Alguien debiera aconsejar a Tony Blair, George Bush y compartes que, frente a atentados como el que sufriera ayer Londres, se abstuvieran de salir en los medios y, sobre todo, de hacer declaraciones. A cualquier ser humano que conserve un ápice de cordura, de humana sensatez, no puede sino repugnarle el horror vivido por tanta […]
Alguien debiera aconsejar a Tony Blair, George Bush y compartes que, frente a atentados como el que sufriera ayer Londres, se abstuvieran de salir en los medios y, sobre todo, de hacer declaraciones.

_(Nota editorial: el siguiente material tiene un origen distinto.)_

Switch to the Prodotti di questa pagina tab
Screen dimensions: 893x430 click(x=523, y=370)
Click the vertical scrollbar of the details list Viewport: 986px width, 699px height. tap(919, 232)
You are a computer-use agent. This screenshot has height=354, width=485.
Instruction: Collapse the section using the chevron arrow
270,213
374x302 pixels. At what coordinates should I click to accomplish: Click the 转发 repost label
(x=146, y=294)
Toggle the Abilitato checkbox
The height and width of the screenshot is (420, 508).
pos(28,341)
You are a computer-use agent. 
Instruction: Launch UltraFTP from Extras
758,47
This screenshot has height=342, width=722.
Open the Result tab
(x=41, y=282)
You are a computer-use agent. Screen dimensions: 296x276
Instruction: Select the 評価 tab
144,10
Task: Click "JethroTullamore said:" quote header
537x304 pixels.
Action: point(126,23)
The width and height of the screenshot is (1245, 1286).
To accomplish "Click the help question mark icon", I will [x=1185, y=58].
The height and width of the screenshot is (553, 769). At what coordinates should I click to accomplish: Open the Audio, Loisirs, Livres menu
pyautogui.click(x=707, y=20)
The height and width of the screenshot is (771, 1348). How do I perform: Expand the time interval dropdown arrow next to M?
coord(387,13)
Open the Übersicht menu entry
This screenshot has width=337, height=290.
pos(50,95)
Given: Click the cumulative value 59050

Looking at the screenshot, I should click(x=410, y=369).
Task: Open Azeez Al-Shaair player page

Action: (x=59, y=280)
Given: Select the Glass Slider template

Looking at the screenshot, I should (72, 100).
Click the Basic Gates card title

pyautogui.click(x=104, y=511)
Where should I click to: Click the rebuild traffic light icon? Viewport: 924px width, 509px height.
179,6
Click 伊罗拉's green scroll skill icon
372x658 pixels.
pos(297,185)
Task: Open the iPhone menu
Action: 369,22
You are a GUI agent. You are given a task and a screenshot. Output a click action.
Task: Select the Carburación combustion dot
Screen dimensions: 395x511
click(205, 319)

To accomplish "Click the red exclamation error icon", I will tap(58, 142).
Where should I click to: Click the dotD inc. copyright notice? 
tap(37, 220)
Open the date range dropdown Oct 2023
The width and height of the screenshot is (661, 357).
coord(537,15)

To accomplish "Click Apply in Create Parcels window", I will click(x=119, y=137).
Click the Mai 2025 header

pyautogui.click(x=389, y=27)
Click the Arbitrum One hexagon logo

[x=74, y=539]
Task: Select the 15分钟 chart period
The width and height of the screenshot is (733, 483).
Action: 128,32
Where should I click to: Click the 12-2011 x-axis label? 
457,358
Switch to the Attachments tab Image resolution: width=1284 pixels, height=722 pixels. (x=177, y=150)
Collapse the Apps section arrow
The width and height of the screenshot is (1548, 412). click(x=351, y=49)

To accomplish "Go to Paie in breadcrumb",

A cualquier ser humano que conserve un ápice de cordura, de humana sensatez, no puede sino repugnarle el horror vivido por tanta gente inocente y sorprendida por las bombas en Londres. La misma repugnancia que sentimos cuando son otros los muertos y otra la ciudad, por más que, de esos otros horrores, no tengamos apenas referencias gráficas o haya que buscarlas en medios marginales al alcance de muy pocos y sólo ocasionalmente.
Y bastan los testimonios de esas víctimas, rotas, destrozadas, para que cualquiera se conmueva y haga causa común con ellas, sean inglesas o iraquíes y así haya sido el responsable un terrorista suicida o un terrorista montado en un avión y en bombardeo preventivo o de rutina.
Pero la identificación lograda con las tantas vidas inocentes perdidas, el respaldo para con ellas, se tambalea y descompone cada vez que se suman a la denuncia, y la asumen como propia, personajes tan siniestros como Bush, Blair o Aznar.
Y lo digo porque, lejos de ayudar a crear un clima de rechazo, de repudio al empleo del terror, lejos de motivar la solidaridad con las víctimas, lo que consiguen con sus penosas comparecencias, con sus patéticas declaraciones, es que uno lamente que las bombas no hayan sido más «precisas», que no hayan estallado bajo los pies de quienes han conducido al mundo al borde del colapso.
Cuando uno escucha a Blair, y el de ayer era un buen día para oírle, que «estamos aquí reunidos, el grupo de los 8, para ocuparnos de resolver el problema de la pobreza en el mundo», o insistir en que «los terroristas no ganarán, nosotros ganaremos» como si pronosticara el resultado de una final deportiva; cuando uno escucha a Bush, y también ayer se explayó el hombre, ponderar las virtudes y justeza de la guerra, bendecir la tortura y santificar la impunidad, justificar la mentira y promover el crimen, uno en verdad siente que no aparezca un suicida algo más visionario y audaz, que nos evite para siempre el asco de tener que estar asistiendo a declaraciones como las descritas y a declarantes como los citados.